Dynamics, chorus without the chords and stand alone songs.

theron

New member
I use to go by the rule that, "if I can't pull it off with just my acoustic and vocals, then I should rethink the song". My idea being not to rely on any one or anything for the power, quality or feeling of a song. Granted, this gives rise to a level of competence at guitar (my chosen writing medium). That aside, let me know what ya think of these lyrics. They all are sung over the same chord pattern and I don't feel like introducing a "chorus, bridge" change in the progression. I know it is hard due to a lack of actual music but, I think this hard front of naked lyrics is a great place to start in my current dilema.

"Dying on the vine"


I've been falling out of favor with my
demons and my saviors claim the day
is never coming when I freely drink tommorrows wine
today

No more waiting for the fulcrum
to finnaly give and them some mystic
glitch fixes the lonelyness that's plagued my sorry supine life's
array

"chorus"
no more, Dying on the vine
Waiting for what's behind
forsaking the moment for better times
no more, Dying on the vine



That mad maiden serindipity can't seem
to find a way for me to be
blessed with fortune in both time and
space

So I trade my stagnant yearnings for a
switchblade sharp and learning, carving
out my own kinetic slice of
fate.

Chorus,
Chorus,

Repeate first verse.

End.


I know it is a tad convoluted but, it flows nicely when sung with the chord progression.

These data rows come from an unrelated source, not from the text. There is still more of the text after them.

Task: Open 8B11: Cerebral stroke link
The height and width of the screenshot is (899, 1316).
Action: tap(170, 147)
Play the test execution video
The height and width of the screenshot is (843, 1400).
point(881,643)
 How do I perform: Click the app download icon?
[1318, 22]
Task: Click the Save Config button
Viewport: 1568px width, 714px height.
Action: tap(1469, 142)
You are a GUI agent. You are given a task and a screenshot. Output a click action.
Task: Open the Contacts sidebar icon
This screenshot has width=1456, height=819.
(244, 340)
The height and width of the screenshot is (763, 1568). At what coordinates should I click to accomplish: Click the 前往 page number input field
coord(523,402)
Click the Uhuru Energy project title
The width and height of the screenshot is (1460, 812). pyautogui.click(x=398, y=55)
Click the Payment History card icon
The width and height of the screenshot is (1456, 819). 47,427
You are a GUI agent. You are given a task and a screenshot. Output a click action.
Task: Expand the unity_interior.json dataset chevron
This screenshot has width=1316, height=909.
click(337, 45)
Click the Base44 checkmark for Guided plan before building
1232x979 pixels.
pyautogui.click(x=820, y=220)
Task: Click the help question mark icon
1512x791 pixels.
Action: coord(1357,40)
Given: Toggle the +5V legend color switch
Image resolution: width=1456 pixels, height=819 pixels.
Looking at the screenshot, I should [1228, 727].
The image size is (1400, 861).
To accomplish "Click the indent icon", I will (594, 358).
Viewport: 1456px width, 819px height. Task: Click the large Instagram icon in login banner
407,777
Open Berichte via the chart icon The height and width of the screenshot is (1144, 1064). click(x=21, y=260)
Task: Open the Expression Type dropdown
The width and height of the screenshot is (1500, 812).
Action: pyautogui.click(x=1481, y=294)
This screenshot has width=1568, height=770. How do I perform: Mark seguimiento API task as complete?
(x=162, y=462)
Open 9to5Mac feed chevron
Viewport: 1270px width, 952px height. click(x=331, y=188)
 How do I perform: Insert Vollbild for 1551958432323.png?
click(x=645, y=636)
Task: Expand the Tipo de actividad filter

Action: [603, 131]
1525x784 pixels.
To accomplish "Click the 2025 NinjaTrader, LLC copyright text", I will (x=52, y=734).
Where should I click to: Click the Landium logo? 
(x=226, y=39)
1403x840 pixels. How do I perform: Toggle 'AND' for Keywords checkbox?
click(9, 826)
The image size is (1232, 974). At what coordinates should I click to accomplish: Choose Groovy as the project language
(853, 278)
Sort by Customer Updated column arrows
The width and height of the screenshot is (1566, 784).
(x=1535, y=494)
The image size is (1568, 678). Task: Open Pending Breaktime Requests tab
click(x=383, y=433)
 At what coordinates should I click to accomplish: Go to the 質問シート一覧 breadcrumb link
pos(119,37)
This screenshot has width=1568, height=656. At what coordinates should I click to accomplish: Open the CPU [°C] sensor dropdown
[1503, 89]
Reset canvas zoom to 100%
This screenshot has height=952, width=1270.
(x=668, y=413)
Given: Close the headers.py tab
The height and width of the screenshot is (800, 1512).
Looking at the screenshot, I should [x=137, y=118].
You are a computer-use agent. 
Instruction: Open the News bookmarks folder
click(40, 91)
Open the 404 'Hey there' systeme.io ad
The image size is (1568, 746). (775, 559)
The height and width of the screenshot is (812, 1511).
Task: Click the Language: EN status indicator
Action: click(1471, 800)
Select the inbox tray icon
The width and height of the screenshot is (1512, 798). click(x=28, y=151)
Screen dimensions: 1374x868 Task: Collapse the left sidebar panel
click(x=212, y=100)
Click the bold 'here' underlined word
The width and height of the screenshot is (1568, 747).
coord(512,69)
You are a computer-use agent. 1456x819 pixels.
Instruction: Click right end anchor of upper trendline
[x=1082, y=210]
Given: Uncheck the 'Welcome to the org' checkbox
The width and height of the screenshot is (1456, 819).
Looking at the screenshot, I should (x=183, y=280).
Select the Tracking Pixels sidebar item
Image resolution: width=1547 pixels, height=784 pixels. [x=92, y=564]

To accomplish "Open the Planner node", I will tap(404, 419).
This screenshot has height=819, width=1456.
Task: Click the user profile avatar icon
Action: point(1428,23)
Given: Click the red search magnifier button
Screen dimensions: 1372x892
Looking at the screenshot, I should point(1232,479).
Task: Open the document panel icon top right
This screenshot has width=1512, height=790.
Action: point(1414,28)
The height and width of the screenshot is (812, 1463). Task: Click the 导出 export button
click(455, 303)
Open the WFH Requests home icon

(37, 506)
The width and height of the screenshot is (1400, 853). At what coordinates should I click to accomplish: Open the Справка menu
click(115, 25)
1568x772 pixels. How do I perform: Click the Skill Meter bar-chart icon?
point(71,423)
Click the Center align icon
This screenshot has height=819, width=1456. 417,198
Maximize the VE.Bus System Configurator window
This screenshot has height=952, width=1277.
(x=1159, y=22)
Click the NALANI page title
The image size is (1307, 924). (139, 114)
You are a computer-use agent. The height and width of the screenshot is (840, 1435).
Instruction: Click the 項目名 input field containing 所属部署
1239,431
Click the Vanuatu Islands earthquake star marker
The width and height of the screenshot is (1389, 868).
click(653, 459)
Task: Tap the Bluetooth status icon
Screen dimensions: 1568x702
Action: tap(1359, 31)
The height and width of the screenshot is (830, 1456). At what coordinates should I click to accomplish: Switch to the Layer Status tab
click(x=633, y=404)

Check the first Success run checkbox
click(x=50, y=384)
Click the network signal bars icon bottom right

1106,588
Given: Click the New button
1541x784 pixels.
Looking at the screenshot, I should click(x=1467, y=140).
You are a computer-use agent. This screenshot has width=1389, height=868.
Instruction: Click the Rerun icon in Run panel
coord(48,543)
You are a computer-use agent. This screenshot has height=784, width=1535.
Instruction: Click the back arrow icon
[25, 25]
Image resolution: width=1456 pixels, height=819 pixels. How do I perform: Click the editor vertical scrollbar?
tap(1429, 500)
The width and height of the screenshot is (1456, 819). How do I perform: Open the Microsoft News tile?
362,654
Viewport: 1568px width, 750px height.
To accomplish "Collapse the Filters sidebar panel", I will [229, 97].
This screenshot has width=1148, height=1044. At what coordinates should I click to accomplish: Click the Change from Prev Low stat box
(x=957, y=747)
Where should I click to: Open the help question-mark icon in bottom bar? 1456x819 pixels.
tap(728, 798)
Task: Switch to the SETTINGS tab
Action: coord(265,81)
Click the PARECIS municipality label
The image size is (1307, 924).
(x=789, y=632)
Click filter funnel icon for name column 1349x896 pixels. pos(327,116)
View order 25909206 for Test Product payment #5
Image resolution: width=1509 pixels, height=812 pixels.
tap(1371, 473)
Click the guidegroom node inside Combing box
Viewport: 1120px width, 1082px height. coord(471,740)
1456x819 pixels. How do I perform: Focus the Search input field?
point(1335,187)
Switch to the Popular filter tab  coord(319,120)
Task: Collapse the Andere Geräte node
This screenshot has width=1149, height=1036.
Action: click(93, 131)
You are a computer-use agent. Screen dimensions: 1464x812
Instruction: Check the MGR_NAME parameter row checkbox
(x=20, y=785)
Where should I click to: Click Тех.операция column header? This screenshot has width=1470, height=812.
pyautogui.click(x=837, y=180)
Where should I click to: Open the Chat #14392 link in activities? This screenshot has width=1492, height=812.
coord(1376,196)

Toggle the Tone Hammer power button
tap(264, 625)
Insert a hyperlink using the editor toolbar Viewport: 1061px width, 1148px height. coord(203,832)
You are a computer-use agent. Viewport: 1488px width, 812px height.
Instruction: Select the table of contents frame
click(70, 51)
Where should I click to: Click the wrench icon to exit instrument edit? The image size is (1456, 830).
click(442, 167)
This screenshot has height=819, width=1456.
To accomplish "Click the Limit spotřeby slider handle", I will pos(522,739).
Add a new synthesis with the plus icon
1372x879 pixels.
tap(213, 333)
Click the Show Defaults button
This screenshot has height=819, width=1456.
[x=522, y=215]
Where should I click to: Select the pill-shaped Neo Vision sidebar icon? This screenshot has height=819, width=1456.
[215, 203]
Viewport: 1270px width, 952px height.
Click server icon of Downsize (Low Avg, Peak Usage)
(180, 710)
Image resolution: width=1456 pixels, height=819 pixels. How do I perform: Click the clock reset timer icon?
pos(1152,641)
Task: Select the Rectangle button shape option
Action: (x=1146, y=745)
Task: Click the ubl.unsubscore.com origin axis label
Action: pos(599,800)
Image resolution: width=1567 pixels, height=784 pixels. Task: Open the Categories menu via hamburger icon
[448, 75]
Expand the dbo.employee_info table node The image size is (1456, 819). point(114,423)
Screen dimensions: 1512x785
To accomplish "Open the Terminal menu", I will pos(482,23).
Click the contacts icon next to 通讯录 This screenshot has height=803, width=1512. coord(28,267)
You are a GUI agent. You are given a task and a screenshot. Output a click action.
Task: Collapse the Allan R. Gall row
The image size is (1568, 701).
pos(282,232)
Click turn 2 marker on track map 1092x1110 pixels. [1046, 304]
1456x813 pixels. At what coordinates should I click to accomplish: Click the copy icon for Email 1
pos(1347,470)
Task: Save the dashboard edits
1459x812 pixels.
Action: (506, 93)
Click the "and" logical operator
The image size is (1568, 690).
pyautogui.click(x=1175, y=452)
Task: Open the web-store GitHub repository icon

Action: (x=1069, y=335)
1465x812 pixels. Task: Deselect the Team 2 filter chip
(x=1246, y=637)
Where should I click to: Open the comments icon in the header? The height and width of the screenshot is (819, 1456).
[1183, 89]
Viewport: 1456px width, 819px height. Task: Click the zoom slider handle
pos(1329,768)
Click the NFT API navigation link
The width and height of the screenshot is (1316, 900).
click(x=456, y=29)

Any thoughts, help, suggestions? When I play it on the acoustic, it sounds good but, has no balls. I heard a powerful "band"song in my head, with all the parts of bass, drums and lead git giving the overall song some nuts but, I don't want to depend on that to write a solid tune.
Theron.
 
I think it could work.....I also think that the cliche "Dying on the vine" is an excellent cliche to use as the template for starting a song.........I think it's great when you come across one like that....


Lyrics are good too....

Anyway, I would just say that if you are going to go with the "drone" music....i.e. not changing the chords for the whole thing that it is ok......Many people have pulled it off sucessfully before....However, I would make sure it's cleverly arranged and if want that "big" sound I would not just blast in with it and keep it going the entire song.........I would start it off with a sparce mix only vocals and one or two instruments....I would pay alot of attention as to when the other instruments should be introduced in the song and try to slowly elevate the song to the "big" sound that you want in a nice big cresendo!!!!!! That would make it much interesting..........Lately I've been listening to alot of this band called "built to spill" and they do alot of drone type music and they do it effectively and the reason it is effective is entirely due to the momentum generated by the arrangement...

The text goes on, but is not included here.